→ Saved data entries
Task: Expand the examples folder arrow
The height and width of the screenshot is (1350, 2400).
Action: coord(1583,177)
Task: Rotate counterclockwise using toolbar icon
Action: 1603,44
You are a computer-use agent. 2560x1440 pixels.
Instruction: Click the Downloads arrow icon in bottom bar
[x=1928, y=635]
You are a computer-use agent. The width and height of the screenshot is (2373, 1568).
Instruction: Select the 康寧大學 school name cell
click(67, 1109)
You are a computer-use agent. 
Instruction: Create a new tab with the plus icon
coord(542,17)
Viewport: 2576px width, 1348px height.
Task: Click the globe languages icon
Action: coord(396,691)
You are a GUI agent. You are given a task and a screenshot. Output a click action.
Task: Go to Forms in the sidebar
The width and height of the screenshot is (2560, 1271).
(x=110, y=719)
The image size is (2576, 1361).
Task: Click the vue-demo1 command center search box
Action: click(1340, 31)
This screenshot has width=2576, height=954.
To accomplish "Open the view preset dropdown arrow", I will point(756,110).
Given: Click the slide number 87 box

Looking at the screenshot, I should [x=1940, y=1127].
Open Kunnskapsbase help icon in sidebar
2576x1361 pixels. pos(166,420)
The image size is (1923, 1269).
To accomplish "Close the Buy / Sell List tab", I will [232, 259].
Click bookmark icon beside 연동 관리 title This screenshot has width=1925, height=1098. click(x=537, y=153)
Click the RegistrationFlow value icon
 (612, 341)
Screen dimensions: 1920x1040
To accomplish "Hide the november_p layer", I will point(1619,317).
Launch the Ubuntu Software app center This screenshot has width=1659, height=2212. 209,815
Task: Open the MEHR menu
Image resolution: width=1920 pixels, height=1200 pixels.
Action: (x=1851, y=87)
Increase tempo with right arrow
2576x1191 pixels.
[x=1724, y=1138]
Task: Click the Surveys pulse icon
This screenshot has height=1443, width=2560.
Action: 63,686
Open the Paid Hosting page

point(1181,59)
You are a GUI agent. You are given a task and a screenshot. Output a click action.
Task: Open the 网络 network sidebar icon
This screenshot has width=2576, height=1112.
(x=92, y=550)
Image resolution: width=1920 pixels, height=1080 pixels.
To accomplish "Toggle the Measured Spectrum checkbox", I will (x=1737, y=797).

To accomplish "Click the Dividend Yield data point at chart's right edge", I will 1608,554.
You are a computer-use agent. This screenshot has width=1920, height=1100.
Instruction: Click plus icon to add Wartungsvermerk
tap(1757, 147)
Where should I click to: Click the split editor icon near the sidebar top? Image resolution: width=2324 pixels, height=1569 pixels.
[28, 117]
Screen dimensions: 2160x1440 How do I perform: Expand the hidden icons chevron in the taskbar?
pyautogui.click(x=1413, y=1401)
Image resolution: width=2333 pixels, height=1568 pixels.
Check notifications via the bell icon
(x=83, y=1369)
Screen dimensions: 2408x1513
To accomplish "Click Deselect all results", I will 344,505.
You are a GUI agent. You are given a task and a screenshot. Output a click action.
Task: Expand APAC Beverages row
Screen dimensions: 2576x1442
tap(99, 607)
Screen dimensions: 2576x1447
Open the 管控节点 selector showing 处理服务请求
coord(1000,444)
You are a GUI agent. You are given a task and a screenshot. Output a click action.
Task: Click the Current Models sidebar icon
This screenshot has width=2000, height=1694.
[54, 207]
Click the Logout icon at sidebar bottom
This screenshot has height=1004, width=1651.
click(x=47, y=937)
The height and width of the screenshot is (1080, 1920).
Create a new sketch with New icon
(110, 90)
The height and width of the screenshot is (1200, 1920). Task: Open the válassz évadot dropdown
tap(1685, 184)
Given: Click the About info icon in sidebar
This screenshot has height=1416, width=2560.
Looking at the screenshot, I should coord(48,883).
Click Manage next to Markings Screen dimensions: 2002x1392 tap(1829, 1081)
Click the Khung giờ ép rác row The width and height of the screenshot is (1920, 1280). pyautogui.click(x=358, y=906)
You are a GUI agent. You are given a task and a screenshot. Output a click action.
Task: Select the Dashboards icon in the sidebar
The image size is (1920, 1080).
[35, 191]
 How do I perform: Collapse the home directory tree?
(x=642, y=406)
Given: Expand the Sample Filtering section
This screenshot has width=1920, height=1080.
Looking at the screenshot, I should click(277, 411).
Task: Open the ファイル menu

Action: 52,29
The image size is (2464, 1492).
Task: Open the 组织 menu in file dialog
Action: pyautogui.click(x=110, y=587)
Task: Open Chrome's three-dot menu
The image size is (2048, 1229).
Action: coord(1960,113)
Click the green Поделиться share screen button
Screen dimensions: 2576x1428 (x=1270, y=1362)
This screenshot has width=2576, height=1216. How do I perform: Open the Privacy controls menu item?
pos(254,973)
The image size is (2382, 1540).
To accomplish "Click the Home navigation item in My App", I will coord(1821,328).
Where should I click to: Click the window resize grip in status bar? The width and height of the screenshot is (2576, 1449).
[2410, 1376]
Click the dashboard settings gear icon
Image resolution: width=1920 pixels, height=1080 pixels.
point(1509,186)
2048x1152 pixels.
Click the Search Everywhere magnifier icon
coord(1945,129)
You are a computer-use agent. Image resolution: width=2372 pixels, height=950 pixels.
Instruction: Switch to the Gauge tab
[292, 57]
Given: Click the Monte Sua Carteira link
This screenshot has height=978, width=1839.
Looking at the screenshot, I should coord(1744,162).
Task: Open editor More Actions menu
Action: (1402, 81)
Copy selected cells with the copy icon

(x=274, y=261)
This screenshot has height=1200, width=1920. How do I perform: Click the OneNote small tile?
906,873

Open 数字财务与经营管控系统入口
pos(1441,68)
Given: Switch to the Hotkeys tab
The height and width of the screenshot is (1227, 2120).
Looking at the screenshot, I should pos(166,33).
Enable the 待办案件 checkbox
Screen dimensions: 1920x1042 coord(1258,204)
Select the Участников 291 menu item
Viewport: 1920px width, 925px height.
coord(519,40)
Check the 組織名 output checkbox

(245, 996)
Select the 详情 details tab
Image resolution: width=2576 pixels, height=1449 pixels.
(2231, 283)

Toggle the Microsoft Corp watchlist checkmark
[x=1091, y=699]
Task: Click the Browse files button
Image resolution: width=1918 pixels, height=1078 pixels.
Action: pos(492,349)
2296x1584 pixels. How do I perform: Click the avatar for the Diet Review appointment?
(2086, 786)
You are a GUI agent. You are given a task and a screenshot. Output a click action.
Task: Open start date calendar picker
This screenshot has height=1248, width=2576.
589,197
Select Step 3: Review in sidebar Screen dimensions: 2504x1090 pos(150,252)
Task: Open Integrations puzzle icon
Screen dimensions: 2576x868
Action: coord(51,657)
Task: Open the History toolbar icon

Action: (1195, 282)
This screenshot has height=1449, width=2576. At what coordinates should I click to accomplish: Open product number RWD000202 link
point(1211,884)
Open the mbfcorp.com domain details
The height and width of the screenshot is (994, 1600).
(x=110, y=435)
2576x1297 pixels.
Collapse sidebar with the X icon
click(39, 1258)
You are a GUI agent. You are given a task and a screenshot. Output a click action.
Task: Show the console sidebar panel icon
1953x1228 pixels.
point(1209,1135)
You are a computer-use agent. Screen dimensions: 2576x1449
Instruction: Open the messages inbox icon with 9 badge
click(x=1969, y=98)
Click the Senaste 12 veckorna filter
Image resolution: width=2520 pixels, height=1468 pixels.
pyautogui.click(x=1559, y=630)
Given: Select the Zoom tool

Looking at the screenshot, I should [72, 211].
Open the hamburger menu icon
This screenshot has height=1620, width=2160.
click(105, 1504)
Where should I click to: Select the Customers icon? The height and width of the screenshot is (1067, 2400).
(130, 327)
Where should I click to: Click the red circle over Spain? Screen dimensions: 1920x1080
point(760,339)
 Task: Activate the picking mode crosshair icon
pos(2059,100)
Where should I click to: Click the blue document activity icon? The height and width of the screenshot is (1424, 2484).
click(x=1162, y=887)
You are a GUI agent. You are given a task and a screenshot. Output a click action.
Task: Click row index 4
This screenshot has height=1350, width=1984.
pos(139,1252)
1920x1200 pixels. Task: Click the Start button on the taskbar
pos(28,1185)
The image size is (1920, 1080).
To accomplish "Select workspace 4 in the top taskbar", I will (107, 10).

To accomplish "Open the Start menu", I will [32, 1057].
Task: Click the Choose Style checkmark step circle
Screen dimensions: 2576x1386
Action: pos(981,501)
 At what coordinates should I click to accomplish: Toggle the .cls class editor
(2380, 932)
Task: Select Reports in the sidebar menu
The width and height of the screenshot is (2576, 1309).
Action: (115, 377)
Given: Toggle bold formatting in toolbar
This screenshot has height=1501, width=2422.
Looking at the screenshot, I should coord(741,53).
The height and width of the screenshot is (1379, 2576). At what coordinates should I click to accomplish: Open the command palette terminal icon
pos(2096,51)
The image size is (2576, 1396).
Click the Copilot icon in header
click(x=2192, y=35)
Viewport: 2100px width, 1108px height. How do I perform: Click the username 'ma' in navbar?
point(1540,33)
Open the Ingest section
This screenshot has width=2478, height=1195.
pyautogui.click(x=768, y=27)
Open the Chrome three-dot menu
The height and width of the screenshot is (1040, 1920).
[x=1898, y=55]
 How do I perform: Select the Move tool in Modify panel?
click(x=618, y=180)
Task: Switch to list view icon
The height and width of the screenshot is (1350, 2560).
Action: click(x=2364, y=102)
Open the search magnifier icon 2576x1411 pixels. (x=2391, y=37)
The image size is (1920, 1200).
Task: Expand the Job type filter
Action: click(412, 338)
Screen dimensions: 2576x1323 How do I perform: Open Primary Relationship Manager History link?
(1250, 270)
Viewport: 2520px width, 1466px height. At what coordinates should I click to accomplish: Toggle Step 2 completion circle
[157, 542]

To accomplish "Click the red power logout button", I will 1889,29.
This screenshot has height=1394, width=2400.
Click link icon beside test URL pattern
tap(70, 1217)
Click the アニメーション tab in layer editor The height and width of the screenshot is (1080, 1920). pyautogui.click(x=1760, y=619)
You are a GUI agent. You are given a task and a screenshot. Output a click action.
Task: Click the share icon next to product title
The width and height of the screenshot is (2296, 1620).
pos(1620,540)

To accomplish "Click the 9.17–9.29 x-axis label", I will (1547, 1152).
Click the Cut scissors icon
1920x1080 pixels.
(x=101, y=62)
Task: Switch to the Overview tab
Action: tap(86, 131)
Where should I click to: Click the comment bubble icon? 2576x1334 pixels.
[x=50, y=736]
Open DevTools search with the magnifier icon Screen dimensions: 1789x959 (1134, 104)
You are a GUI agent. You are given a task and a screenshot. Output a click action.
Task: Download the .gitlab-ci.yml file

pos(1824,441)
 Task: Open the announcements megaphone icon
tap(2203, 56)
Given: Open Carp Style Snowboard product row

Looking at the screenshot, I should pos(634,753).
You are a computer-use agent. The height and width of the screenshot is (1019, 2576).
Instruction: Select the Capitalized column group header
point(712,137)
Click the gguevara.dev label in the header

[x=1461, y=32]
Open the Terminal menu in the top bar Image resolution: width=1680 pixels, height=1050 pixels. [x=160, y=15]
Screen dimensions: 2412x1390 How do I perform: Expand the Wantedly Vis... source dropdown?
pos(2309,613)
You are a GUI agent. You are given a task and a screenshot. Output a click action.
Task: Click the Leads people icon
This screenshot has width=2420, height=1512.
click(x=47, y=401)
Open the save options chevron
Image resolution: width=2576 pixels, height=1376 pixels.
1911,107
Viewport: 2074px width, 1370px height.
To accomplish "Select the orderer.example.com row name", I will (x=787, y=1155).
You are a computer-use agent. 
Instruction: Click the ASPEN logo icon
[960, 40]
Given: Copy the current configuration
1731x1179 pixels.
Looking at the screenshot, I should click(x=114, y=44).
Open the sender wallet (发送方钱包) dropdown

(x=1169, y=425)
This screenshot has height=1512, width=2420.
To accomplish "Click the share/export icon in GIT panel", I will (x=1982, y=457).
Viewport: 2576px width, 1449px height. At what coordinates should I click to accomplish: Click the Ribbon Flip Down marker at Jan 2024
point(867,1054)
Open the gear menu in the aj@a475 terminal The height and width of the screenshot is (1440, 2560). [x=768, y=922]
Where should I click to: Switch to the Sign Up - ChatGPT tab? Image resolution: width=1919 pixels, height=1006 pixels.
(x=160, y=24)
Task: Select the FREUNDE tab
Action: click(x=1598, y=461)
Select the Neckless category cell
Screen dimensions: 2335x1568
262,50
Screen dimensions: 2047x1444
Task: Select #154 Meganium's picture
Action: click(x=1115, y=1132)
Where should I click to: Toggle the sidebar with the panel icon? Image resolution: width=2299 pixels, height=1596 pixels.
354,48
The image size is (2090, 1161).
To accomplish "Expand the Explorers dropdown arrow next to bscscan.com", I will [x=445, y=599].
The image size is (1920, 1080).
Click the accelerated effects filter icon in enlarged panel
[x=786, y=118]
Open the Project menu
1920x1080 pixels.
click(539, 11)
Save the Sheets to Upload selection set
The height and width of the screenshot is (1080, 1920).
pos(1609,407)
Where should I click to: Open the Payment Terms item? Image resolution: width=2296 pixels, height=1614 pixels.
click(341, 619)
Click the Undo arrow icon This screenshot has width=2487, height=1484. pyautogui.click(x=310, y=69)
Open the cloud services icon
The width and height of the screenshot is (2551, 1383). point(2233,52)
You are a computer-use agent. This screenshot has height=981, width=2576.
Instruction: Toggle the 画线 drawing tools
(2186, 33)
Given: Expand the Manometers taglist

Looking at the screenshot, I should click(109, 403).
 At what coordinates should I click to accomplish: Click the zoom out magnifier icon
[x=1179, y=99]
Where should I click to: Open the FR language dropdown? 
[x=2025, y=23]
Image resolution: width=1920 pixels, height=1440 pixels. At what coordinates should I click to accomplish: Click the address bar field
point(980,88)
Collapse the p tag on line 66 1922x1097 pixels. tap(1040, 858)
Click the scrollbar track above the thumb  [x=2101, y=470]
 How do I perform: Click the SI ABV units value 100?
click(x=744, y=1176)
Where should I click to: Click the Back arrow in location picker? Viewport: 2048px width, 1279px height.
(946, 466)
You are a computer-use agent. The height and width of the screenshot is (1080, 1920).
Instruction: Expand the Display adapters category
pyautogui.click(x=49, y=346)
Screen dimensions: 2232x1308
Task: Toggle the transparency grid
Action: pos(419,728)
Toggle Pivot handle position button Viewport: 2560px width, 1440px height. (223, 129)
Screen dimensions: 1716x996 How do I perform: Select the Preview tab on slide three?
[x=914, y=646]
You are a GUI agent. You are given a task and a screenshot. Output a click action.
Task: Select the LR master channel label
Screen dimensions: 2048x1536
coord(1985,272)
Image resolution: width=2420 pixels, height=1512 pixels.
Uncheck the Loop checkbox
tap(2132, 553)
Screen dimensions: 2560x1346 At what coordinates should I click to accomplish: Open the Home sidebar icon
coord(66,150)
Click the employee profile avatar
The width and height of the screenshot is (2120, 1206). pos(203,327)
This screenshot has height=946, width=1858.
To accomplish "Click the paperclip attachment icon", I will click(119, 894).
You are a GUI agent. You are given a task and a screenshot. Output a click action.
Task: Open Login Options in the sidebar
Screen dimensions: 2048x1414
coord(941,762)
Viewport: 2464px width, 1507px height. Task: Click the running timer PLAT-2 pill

→ Exercise description
The answer must consist of every line from the data that holds the string "Chrome".

→ Written answer
Task: Open Chrome's three-dot menu
Open the Chrome three-dot menu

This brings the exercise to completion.